La cour d’appel prononce la nullité du jugement pour violation du principe du contradictoire avant de s’attacher à apprécier le bien‑fondé de la demande de réception judiciaire et des autres demandes en découlant. Pour ce faire, la cour d’appel rappelle que les hauts magistrats retiennent classiquement que le seul critère à considérer afin d’admettre la réception judiciaire réside dans le fait que l’ouvrage soit en état d’être reçu9. Or, dans l’affaire à l’origine de la décision, le rapport d’expertise judiciaire notait que l’habitabilité de la véranda était atteinte par différentes infiltrations et que sa circulation était dangereuse en raison des vices de sa structure. Il préconisait en conséquence la démolition totale de l’ossature bois pour procéder à sa reconstruction.

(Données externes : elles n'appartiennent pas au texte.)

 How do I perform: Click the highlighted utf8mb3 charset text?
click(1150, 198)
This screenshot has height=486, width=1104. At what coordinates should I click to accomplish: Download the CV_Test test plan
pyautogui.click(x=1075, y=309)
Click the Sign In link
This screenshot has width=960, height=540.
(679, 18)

Les juges d’appel relèvent que ces observations sont corroborées par les conclusions des demandeurs qui considéraient eux‑mêmes la véranda « inhabitable ». La véranda est donc jugée inhabitable « dès lors que la solidité de la structure n’est pas assurée, ce qui génère un réel risque pour les personnes ». Par suite, elle n’était pas en état d’être reçue. L’appréciation rejoint celle réalisée classiquement par les juges du droit comme dans cette décision du 11 janvier 2012 par laquelle ils ont censuré, au visa de l’article 1792‑6 du code civil, une cour d’appel qui avait admis la réception judiciaire tout en ayant constaté que :
Les désordres affectaient la solidité de l’immeuble et compromettaient non seulement sa destination par le défaut d’étanchéité des fermetures et du toit terrasse, l’insuffisance du drainage périphérique provoquant des pénétrations d’eau importantes et généralisées et la détérioration totale du réseau électrique, mais également sa pérennité par l’absence de joints de rupture ne permettant pas à l’ouvrage de supporter les écarts thermiques et par une maçonnerie non conforme aux règles de dimensionnement et de conception des ouvrages en béton armé […]10.

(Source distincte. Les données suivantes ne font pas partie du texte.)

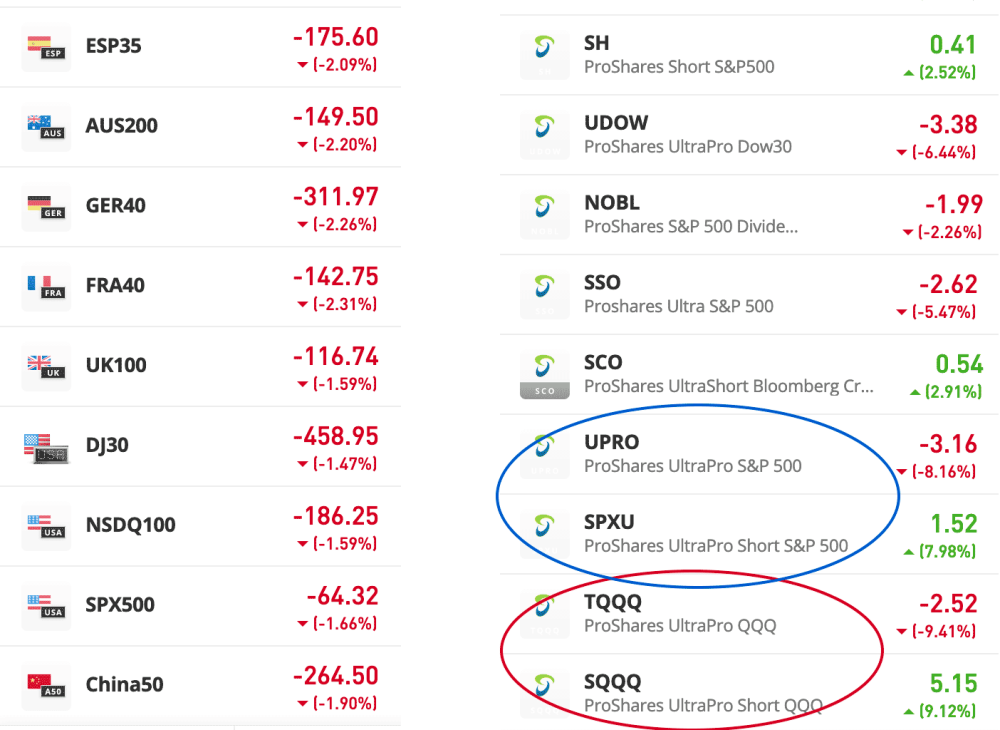Click the China flag icon for China50
This screenshot has width=1000, height=730.
point(46,686)
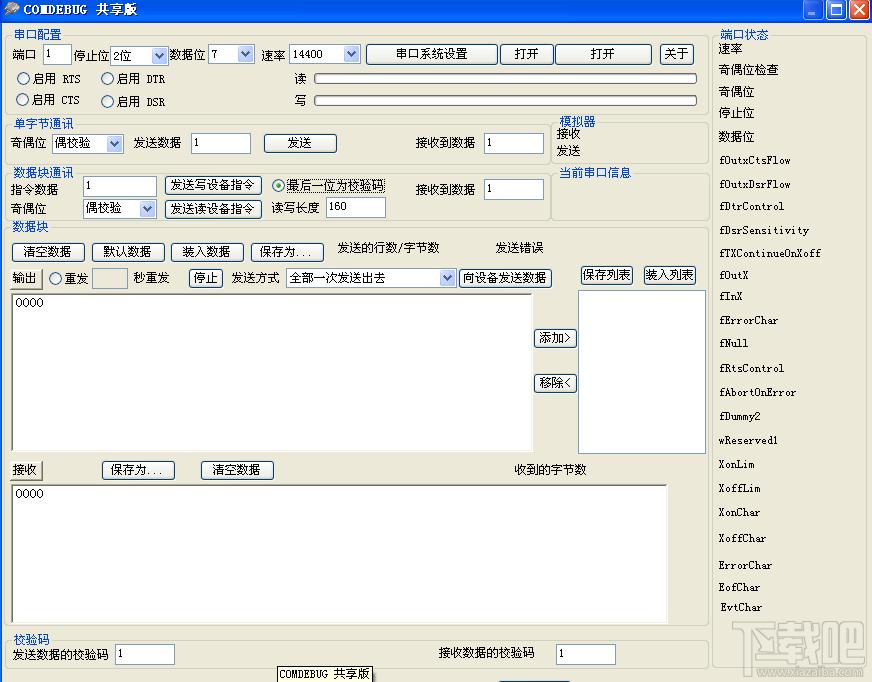Enable the DTR radio option
The height and width of the screenshot is (682, 872).
108,78
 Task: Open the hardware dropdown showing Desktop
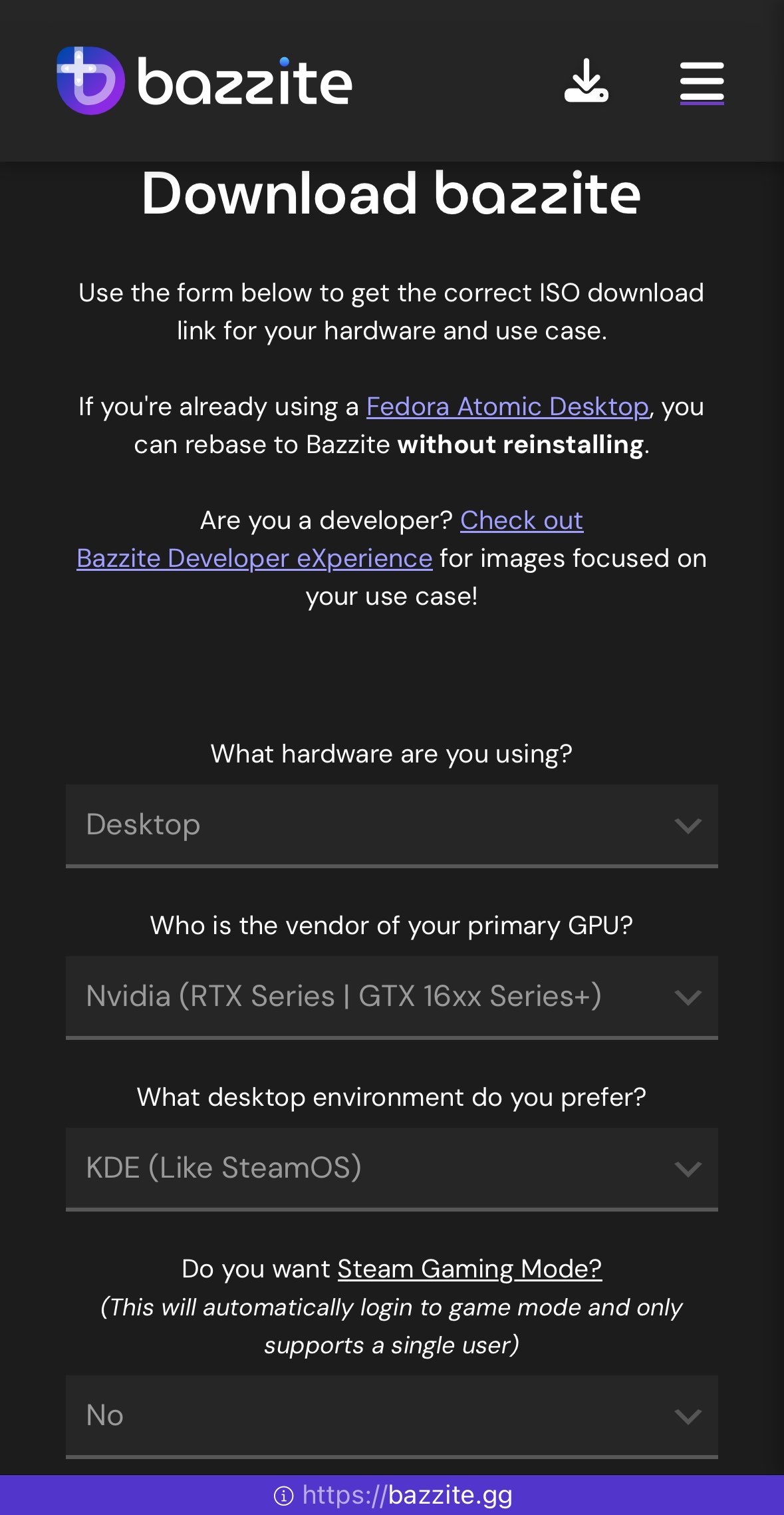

La réception judiciaire n’est donc pas susceptible d’être prononcée dès lors que des désordres affectent la solidité de l’immeuble, sa sécurité et sa pérennité. Les éléments objectifs qui fondent ces solutions sont incontestables mais lourds de conséquences pour le maître de l’ouvrage qui ne peut, dès lors que la réception n’est pas intervenue, bénéficier ni des garanties légales dues par l’entrepreneur constructeur ni de l’assurance par lui souscrite au titre de sa responsabilité civile décennale. En effet l’assurance responsabilité civile décennale n’a pas été conçue pour se substituer aux obligations contractuelles des entrepreneurs, et ne trouve à s’appliquer qu’à compter de la réception.

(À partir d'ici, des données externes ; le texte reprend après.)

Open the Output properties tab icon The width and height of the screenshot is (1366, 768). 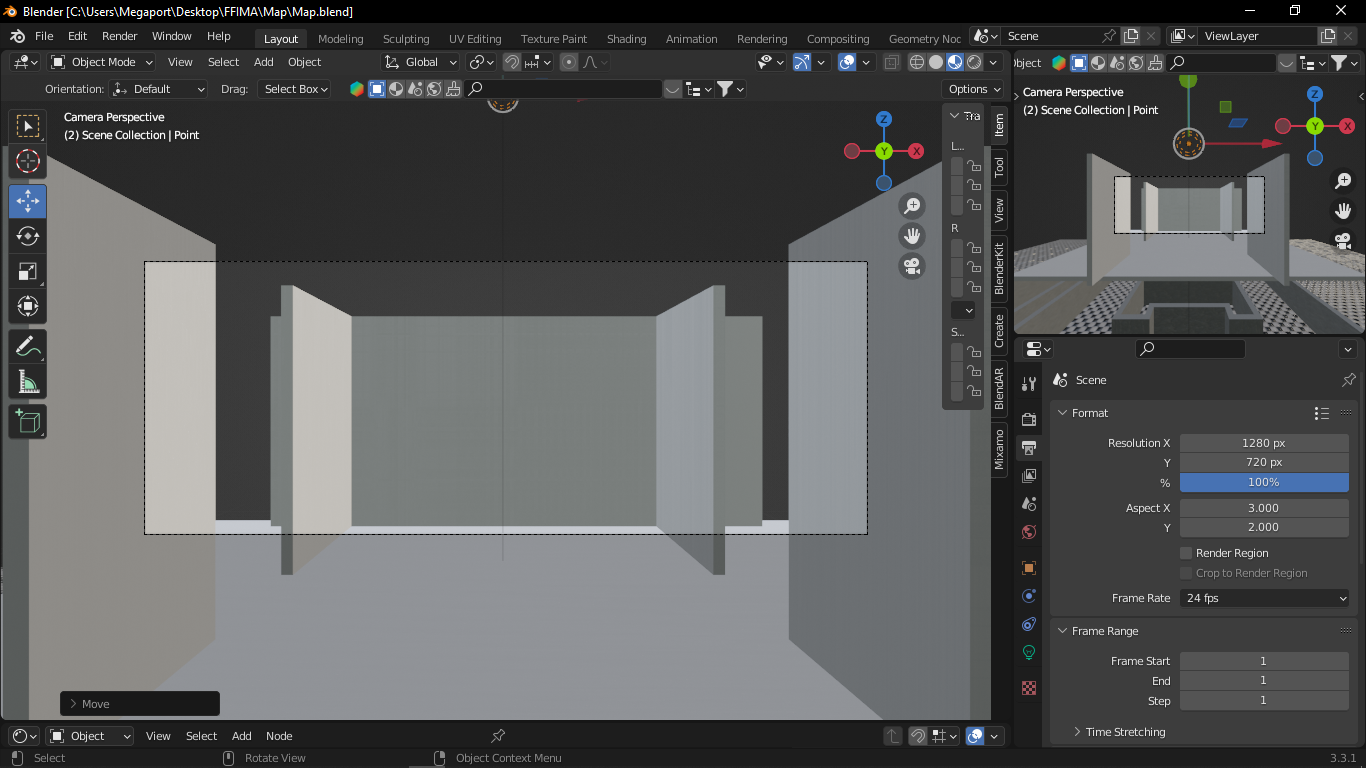(x=1029, y=447)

Si l’assureur peut pallier la défaillance de l’entrepreneur, ce n’est qu’en présence de vices de nature décennale survenus avant la réception à condition que le maître de l’ouvrage ait, en vain, mis en demeure l’entrepreneur de réparer les désordres et obtenu la résiliation du marché en raison de l’inexécution, par l’entrepreneur, de ces obligations. Mais cette mise en cause n’est envisagée qu’en cas d’assurance de dommages11. Au cas particulier les maîtres de l’ouvrage ne semblent pas avoir exploré cette voie, sans doute faute d’avoir souscrit l’assurance correspondante.
L’arrêt illustre ainsi les difficultés qui peuvent découler de l’absence de réception d’un ouvrage en raison de l’absence d’assurance obligatoire en cours d’exécution du contrat d’entreprise permettant de pallier la défaillance de l’entrepreneur.